[Target position records]

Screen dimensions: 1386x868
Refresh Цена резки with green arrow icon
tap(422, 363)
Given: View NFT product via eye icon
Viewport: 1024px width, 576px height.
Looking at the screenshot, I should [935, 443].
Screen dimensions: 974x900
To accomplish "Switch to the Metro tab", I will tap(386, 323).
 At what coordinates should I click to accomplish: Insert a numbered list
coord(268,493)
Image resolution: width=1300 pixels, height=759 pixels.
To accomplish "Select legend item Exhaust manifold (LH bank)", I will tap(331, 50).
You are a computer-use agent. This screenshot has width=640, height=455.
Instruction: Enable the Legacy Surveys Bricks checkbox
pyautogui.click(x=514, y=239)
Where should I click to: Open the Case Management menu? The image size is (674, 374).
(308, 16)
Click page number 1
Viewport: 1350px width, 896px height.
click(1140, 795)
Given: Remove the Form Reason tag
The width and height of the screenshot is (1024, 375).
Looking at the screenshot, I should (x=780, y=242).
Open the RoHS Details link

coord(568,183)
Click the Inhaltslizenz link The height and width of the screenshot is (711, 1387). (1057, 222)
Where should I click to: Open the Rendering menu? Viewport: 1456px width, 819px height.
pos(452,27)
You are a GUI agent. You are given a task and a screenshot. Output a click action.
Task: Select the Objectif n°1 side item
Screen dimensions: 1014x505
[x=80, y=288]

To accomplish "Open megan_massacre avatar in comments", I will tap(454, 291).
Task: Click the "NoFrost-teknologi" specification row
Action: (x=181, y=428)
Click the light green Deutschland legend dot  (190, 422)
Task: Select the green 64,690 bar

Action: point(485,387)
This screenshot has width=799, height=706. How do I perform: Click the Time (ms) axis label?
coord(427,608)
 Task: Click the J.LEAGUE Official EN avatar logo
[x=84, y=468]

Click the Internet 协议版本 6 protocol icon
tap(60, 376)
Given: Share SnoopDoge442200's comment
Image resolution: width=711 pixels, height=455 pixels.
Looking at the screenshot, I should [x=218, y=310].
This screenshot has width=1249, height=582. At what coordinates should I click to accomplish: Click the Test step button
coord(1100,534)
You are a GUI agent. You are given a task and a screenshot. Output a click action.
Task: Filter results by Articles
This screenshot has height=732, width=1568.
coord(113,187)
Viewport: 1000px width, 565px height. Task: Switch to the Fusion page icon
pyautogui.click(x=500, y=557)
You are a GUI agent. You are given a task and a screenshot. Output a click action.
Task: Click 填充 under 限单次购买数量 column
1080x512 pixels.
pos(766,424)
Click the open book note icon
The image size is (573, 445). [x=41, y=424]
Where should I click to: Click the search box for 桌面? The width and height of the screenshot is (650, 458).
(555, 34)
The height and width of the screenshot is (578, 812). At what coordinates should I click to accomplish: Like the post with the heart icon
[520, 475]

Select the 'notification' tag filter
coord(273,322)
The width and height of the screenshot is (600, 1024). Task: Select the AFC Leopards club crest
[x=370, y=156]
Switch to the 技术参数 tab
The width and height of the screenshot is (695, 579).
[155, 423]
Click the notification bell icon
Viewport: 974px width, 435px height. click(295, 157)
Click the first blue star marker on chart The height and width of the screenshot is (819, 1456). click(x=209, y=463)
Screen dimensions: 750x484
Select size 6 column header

_TASK_. Copy everything in the data above from the line containing "Click the Inhaltslizenz" down to the line containing "coord(427,608)", keeping each line unchanged.

_THE RESPONSE_.
Click the Inhaltslizenz link The height and width of the screenshot is (711, 1387). (1057, 222)
Where should I click to: Open the Rendering menu? Viewport: 1456px width, 819px height.
pos(452,27)
You are a GUI agent. You are given a task and a screenshot. Output a click action.
Task: Select the Objectif n°1 side item
Screen dimensions: 1014x505
[x=80, y=288]

To accomplish "Open megan_massacre avatar in comments", I will tap(454, 291).
Task: Click the "NoFrost-teknologi" specification row
Action: (x=181, y=428)
Click the light green Deutschland legend dot  (190, 422)
Task: Select the green 64,690 bar

Action: point(485,387)
This screenshot has width=799, height=706. How do I perform: Click the Time (ms) axis label?
coord(427,608)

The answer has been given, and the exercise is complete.